Problem to work on>
Please copy the passage of the antitrust newsletter below word for word, from "- FTC et al." to "independent legitimate reason.".

Given text>
━━━━━━━━

Welcome to the Antitrust Antidote—a quarterly publication analyzing U.S. antitrust decisions from legal and economic perspectives. Authored by former Federal Trade Commission (FTC) enforcer Koren W. Wong-Ervin with former FTC economist co-authors Jeremy Sandford and Nathan Wilson, alternating each quarter. The title of this series, “Antitrust Antidote,” while mostly meant to be humorous (perhaps limited to those of who have heard Koren’s “let’s talk economics” as a cure for a bad day), also refers to the practical guidance we aim to provide throughout the series. We hope you enjoy it!
***
There were a number of decisions from October-December 2024, including:
- FTC v. Amazon, applying an “indicia of oppressiveness” standard to a standalone Section 5 unfair methods of competition (UMC) parallel-pricing claim;
- FTC v. Kroger and FTC v. Tapestry, relying heavily on the DOJ-FTC 2023 Merger Guidelines, including the Guidelines’ lower HHI thresholds and heavy reliance on the Brown Shoe qualitative factors; and
- FTC v. Kroger, endorsing the FTC’s controversial labor-market theories based on increased employer bargaining power as opposed to traditional monopsony concerns.
Given the incoming Trump Administration and the possibility that the 2023 Merger Guidelines will be revised (and perhaps significantly), it is particularly noteworthy that several courts have now relied on the Biden Administration Guidelines.
- FTC et al. v. Amazon.com, Inc. (W.D. Wash. Sept. 30, 2024)
In September, a Washington federal district court denied Amazon’s motion to dismiss (with the exception of certain state law claims), applying an “indicia of oppressiveness” standard for standalone Section 5 UMC parallel-pricing claims:
In our view, before business conduct in an oligopolistic industry may be labelled “unfair” within the meaning of § 5 a minimum standard demands that, absent a tacit agreement, at least some indicia of oppressiveness must exist such as (1) evidence of anticompetitive intent or purpose on the part of the producer charged, or (2) the absence of an independent legitimate business reason for its conduct. . . . business practices are not “unfair” in violation of § 5 unless those practices either have an anticompetitive purpose or cannot be supported by an independent legitimate reason.
While there is 40-year-old caselaw support for this standard (the Second Circuit’s 1984 Ethyl decision),[1] reliance on intent alone is contrary with modern case law in the Sherman Act context, including more than 30 years of precedent making clear that “[a]nticompetitive intent alone, no matter how virulent, is insufficient to give rise to an antitrust violation,”[2] and that “[a]nimosity, even if rephrased as ‘anticompetitive intent[,]’ is not illegal without anticompetitive effects.”[3]
The conduct at issue (which Amazon argued amounted to “parallel pricing”) related to Amazon’s “Project Nessie,” which the FTC described as: a “secret algorithm” designed to “identify specific products for which it [Amazon] predicts other online stores will follow Amazon’s price increases. When activated, this algorithm raises prices for those products and, when other stores follow suit, keeps the now-higher price in place.” In applying the “indicia of oppressiveness” standard, the court found the following sufficient to allege anticompetitive intent or purpose: (1) when Amazon began testing Project Nessie, “[t]hese early experiments showed that ‘in many cases competitors match us at the higher price’”; and (2) “Amazon realized that it could increase its prices while reducing the risk of shoppers finding a lower price off Amazon if Amazon focused its price increases on products sold by competitors that were matching Amazon’s prices.”

━━━━━━━━

Data extracts>
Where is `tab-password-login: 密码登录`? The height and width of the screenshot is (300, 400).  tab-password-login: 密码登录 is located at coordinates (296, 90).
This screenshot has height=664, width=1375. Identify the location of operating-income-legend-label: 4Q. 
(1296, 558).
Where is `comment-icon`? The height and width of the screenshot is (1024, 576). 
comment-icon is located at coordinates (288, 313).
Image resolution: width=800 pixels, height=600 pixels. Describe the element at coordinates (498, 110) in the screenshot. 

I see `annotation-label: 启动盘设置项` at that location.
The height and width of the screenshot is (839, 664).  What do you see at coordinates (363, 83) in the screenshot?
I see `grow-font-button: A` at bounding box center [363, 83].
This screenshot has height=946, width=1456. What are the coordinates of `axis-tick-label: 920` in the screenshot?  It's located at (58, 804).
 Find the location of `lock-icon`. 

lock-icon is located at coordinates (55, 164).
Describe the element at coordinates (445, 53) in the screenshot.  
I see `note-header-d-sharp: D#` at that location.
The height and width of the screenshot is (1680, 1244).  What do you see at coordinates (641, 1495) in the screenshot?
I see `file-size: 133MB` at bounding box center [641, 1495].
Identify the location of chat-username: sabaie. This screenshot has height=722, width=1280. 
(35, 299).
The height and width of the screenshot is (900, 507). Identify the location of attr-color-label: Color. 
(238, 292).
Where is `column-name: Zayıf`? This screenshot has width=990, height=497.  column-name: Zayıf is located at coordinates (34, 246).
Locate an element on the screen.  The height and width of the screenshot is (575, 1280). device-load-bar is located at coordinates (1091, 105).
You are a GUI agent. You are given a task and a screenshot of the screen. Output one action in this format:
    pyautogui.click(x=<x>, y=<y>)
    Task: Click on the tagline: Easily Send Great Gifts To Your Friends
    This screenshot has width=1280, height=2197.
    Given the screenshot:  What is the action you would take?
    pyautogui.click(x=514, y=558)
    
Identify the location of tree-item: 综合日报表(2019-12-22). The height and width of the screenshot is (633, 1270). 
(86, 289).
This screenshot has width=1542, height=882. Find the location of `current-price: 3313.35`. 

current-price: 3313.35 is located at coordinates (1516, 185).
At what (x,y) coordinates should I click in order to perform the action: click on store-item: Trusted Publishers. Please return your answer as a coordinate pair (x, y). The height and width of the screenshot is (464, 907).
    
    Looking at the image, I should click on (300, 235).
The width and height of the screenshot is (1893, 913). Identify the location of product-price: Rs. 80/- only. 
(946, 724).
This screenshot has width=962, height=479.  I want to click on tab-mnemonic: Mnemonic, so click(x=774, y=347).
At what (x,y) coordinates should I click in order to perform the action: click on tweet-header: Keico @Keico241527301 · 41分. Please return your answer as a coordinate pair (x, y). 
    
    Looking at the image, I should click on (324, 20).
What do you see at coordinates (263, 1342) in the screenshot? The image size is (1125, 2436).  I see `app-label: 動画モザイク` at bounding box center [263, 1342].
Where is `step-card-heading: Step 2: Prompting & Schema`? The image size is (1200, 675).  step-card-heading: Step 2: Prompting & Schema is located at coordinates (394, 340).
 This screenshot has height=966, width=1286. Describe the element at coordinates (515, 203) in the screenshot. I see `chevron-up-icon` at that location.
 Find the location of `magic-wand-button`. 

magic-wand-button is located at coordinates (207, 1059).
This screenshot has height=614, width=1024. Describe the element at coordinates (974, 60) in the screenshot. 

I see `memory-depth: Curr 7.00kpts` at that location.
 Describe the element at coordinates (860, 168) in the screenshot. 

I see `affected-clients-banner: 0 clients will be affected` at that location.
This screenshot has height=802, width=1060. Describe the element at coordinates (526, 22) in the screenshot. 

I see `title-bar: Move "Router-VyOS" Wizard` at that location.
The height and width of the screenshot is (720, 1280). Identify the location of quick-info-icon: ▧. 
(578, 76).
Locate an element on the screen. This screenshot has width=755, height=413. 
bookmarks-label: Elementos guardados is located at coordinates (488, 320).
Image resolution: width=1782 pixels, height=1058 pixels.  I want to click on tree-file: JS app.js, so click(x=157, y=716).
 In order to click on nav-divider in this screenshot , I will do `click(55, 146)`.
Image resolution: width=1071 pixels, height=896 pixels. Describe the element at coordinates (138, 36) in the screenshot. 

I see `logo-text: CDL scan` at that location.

━━━━━━━━

Solution>
- FTC et al. v. Amazon.com, Inc. (W.D. Wash. Sept. 30, 2024)
In September, a Washington federal district court denied Amazon’s motion to dismiss (with the exception of certain state law claims), applying an “indicia of oppressiveness” standard for standalone Section 5 UMC parallel-pricing claims:
In our view, before business conduct in an oligopolistic industry may be labelled “unfair” within the meaning of § 5 a minimum standard demands that, absent a tacit agreement, at least some indicia of oppressiveness must exist such as (1) evidence of anticompetitive intent or purpose on the part of the producer charged, or (2) the absence of an independent legitimate business reason for its conduct. . . . business practices are not “unfair” in violation of § 5 unless those practices either have an anticompetitive purpose or cannot be supported by an independent legitimate reason.